## EXERCISE REQUIREMENTS
Skip pictures in the listing below; copy exactly the lines from the one with "Task: Click the arrow on the green banner" through the one with "Task: Click the blinking cursor at the prompt", inclusive.

#####

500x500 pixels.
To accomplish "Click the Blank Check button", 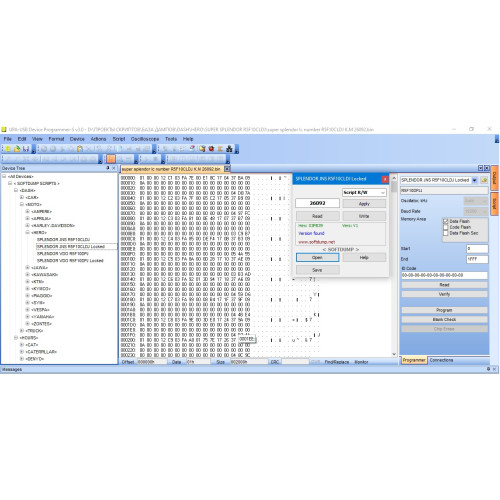I will coord(444,319).
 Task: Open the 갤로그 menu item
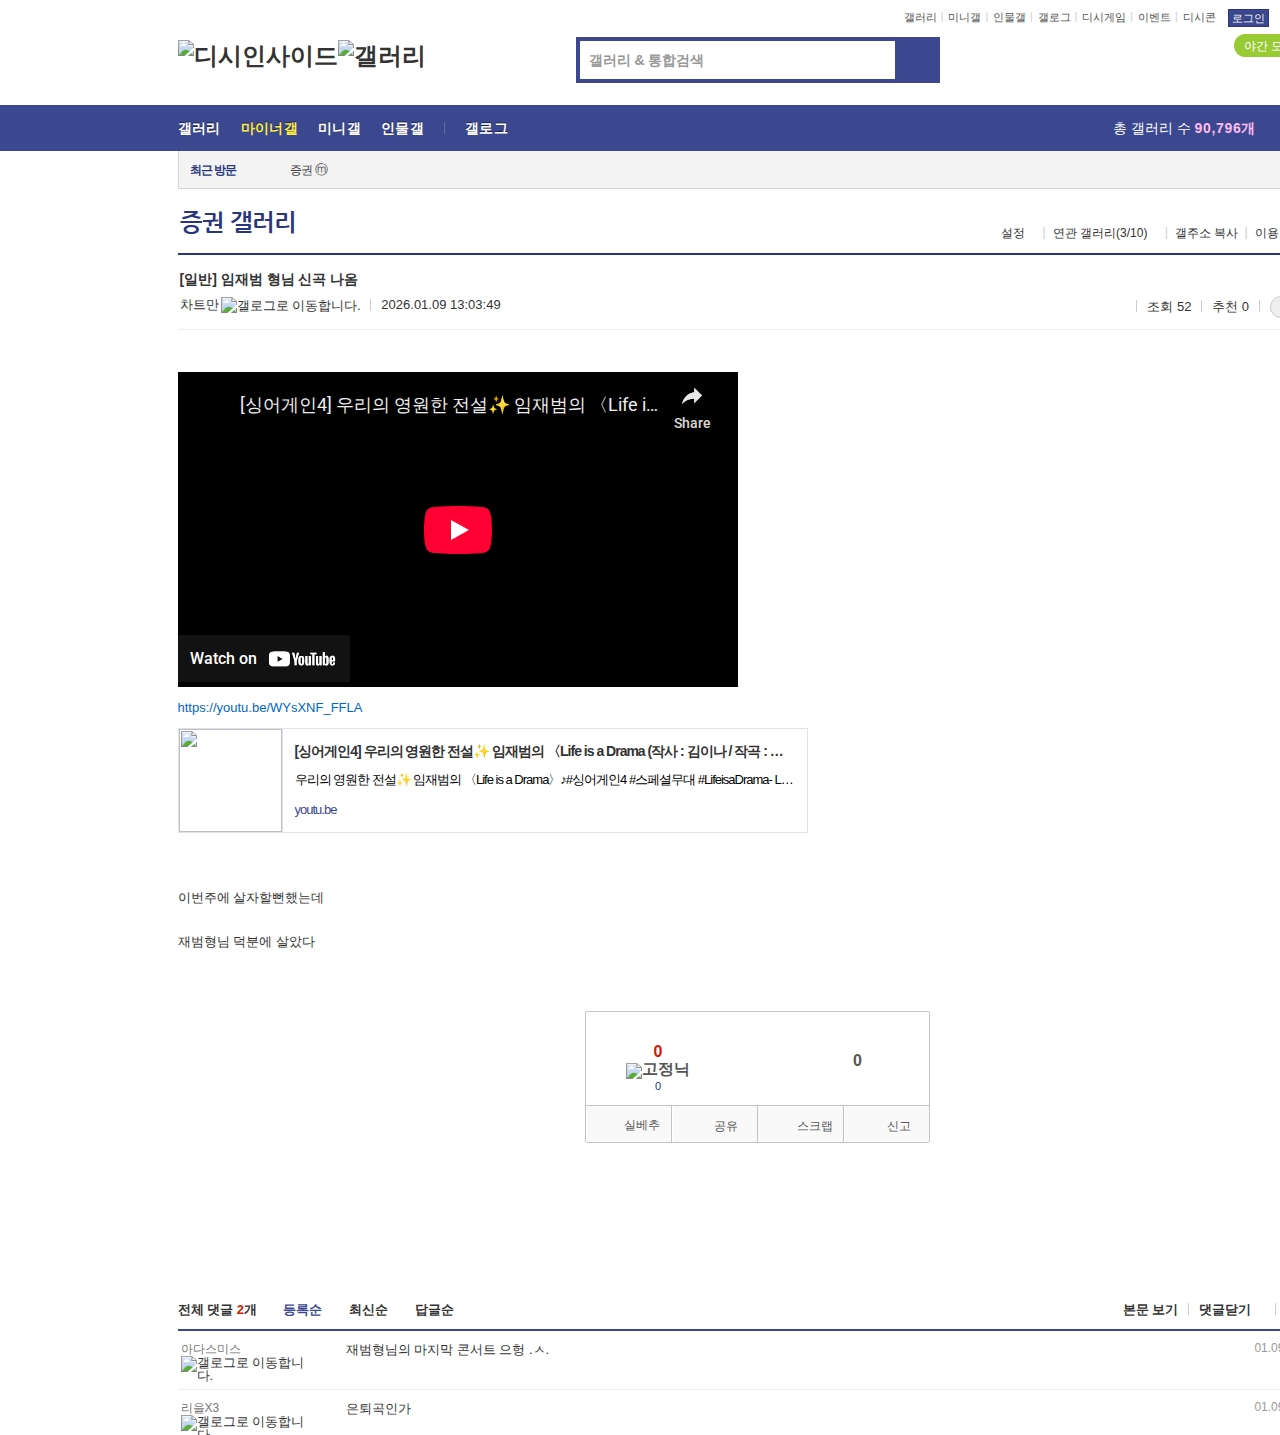(x=486, y=129)
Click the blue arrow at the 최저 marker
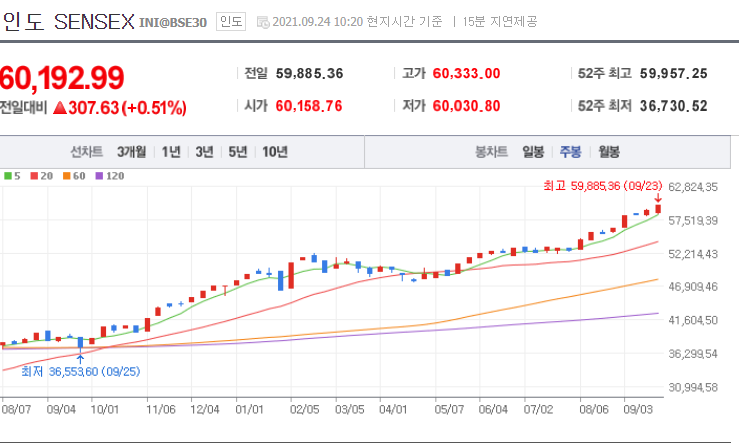The width and height of the screenshot is (739, 443). point(80,355)
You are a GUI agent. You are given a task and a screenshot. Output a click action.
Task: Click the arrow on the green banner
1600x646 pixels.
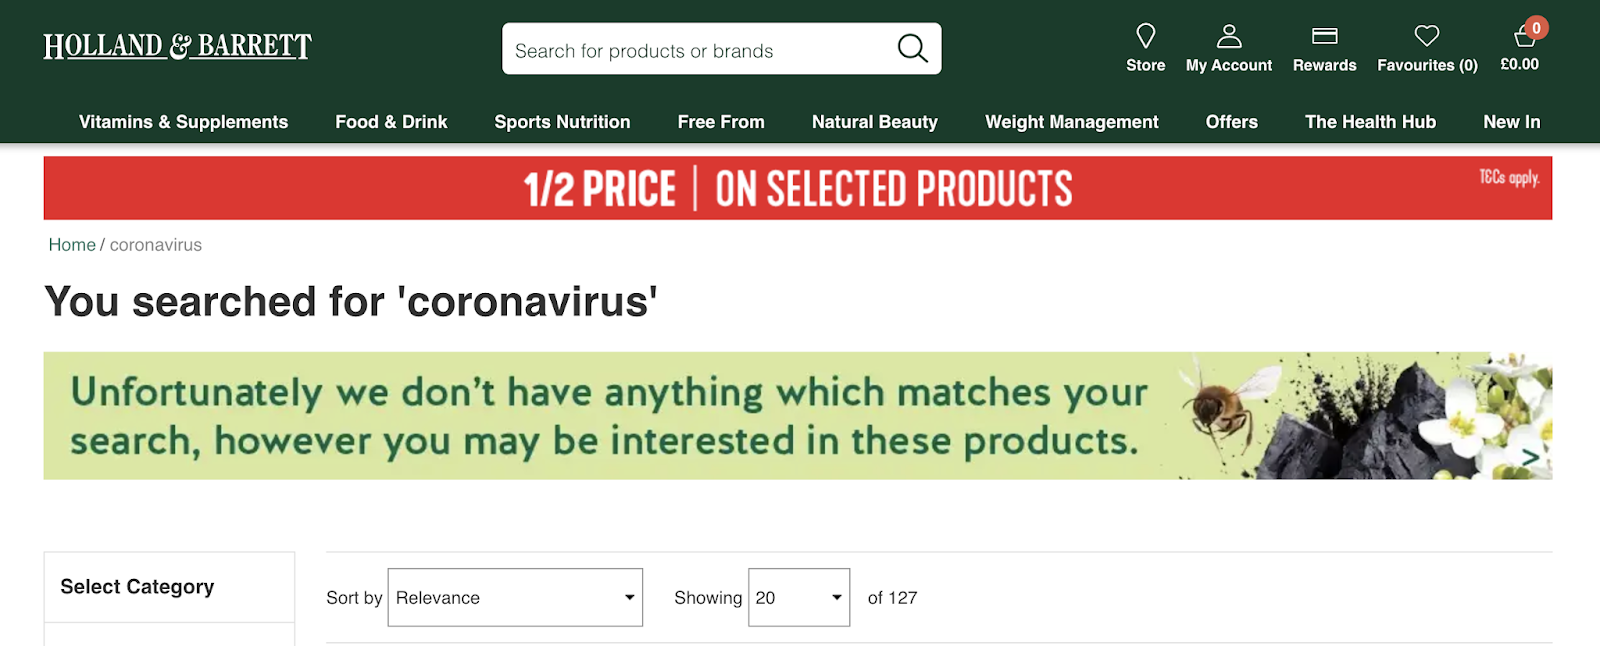[x=1529, y=457]
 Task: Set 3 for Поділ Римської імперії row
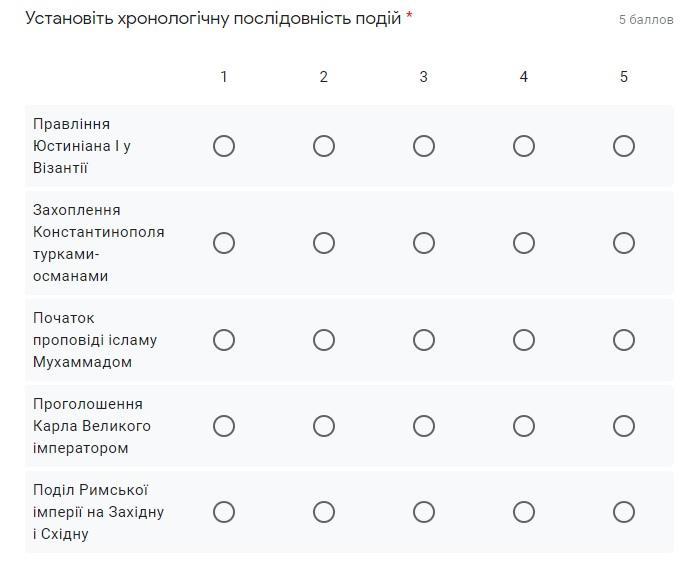pyautogui.click(x=424, y=512)
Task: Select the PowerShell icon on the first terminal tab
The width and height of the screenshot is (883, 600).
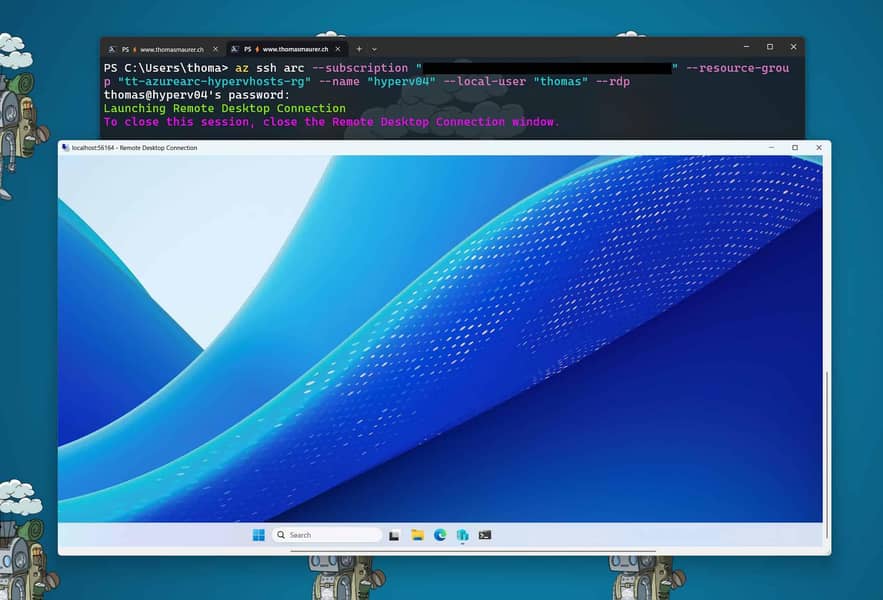Action: (x=124, y=48)
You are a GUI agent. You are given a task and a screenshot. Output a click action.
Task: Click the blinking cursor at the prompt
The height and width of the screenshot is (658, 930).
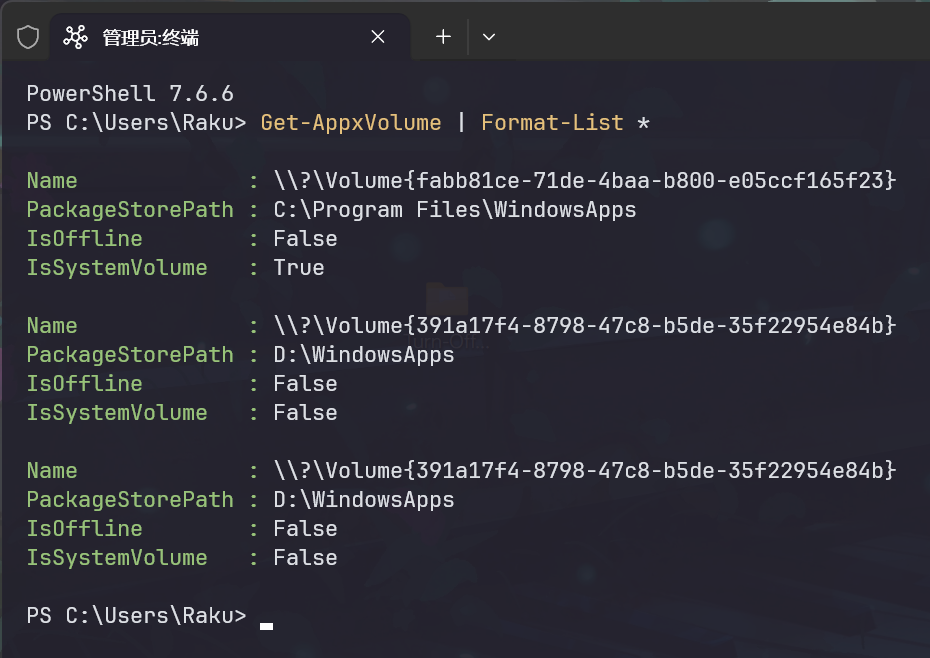pos(266,626)
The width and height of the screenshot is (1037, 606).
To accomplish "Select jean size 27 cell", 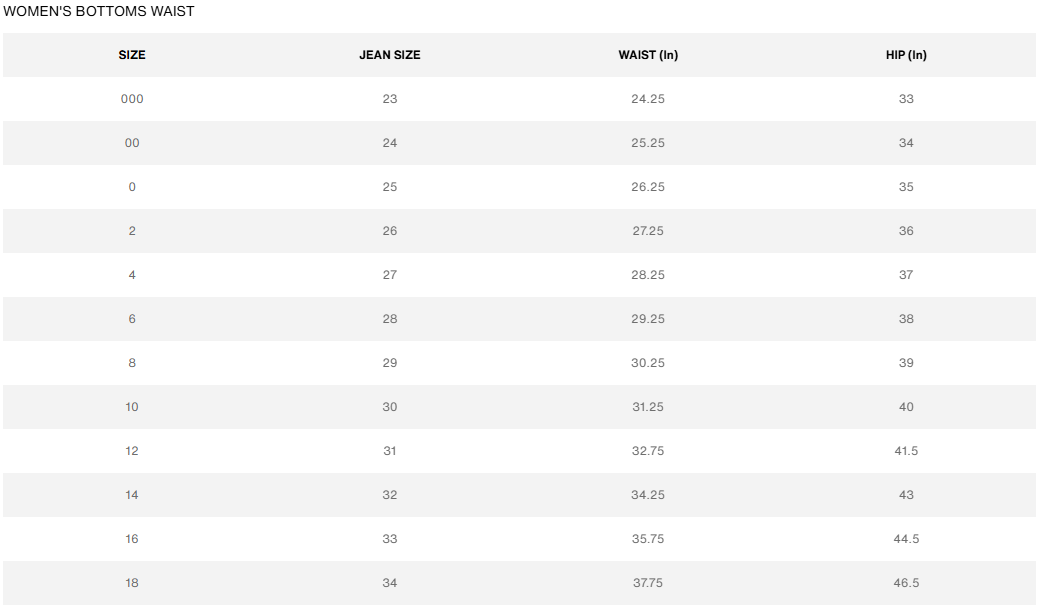I will [x=390, y=275].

#####

## SOLUTION TO THIS EXERCISE
Task: Click the arrow on the green banner
1600x646 pixels.
[x=1529, y=457]
 Task: Set 3 for Поділ Римської імперії row
pyautogui.click(x=424, y=512)
Task: Select the PowerShell icon on the first terminal tab
The width and height of the screenshot is (883, 600).
Action: (x=124, y=48)
You are a GUI agent. You are given a task and a screenshot. Output a click action.
Task: Click the blinking cursor at the prompt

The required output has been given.